Task:
Could you write out exactly the lines from the one that contains "Select the Home" through the last line of the listing below, both included and nothing more?

----

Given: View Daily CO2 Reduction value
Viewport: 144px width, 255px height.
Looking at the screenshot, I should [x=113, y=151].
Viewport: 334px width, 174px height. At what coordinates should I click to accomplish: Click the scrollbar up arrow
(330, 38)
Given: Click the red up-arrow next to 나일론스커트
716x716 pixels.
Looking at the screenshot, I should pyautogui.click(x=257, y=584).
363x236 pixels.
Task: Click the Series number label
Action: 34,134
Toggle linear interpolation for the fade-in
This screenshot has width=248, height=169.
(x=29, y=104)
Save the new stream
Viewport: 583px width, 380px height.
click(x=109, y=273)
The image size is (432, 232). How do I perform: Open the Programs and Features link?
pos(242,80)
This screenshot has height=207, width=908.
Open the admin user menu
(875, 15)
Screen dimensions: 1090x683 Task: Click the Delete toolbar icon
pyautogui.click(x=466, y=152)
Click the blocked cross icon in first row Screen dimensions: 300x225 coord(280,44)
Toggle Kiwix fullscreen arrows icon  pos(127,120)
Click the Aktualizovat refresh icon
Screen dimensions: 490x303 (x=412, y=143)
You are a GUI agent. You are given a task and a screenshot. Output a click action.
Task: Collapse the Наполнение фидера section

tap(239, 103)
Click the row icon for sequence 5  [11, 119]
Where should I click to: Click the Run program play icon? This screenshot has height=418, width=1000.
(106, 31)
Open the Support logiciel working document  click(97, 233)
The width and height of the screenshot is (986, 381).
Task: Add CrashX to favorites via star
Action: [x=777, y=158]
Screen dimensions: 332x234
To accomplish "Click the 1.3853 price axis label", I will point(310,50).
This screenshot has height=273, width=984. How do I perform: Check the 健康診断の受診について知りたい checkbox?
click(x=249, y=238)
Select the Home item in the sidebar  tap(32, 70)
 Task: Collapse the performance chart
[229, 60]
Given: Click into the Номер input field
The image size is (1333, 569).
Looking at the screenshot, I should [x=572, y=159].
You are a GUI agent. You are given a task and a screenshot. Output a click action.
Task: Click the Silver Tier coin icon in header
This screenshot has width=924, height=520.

----

Written reply:
Select the Home item in the sidebar  tap(32, 70)
 Task: Collapse the performance chart
[229, 60]
Given: Click into the Номер input field
The image size is (1333, 569).
Looking at the screenshot, I should [x=572, y=159].
You are a GUI agent. You are given a task and a screenshot. Output a click action.
Task: Click the Silver Tier coin icon in header
This screenshot has width=924, height=520.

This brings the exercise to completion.